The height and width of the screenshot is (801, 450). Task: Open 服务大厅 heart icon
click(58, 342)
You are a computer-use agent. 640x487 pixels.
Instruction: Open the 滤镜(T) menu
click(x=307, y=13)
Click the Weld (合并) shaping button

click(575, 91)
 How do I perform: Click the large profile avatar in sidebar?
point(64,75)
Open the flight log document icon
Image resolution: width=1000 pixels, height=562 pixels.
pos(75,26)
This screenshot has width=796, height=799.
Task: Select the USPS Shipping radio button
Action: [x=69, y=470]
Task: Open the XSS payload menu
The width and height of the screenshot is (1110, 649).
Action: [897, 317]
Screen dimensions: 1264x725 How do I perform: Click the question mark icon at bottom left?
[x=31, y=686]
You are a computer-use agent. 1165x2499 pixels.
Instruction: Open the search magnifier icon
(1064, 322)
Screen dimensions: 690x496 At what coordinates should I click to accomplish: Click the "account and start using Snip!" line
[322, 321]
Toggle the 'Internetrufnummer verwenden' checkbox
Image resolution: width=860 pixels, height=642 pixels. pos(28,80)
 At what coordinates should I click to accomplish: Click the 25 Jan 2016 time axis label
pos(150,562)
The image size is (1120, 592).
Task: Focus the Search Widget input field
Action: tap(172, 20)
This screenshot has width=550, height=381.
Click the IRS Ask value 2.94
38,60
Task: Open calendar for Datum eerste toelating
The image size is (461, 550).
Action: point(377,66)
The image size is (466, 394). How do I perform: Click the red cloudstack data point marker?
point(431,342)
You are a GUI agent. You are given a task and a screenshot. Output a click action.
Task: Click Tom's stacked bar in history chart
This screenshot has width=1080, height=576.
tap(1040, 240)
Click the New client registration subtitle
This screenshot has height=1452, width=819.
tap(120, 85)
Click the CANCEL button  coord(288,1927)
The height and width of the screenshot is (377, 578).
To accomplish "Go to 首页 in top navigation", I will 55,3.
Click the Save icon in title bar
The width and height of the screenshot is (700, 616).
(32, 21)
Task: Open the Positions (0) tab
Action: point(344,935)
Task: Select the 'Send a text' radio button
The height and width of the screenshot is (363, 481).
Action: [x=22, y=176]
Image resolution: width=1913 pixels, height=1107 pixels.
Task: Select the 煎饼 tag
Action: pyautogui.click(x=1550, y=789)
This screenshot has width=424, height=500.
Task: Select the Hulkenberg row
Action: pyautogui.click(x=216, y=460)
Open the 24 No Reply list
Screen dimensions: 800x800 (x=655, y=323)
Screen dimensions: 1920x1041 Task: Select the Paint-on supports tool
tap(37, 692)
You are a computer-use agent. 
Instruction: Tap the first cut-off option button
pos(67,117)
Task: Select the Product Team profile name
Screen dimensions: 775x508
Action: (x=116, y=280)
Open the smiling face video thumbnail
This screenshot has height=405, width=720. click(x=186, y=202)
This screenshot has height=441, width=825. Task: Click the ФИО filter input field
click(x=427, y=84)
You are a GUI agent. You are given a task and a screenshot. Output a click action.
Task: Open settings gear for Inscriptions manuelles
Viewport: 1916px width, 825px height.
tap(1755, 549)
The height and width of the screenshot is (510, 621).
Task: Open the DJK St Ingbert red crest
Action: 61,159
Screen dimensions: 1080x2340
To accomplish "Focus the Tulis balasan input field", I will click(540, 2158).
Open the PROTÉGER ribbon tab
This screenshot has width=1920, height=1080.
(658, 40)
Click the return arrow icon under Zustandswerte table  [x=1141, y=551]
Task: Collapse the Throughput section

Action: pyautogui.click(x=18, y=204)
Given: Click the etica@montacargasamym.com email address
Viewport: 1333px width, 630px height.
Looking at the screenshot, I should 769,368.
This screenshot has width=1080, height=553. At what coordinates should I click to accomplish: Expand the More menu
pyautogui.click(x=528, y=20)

Work required |
Using the listing above, gather each line that holds the string "computer" and copy it.

Response area |
You are a computer-use agent. 640x487 pixels.
You are a computer-use agent. 1165x2499 pixels.
You are a computer-use agent. 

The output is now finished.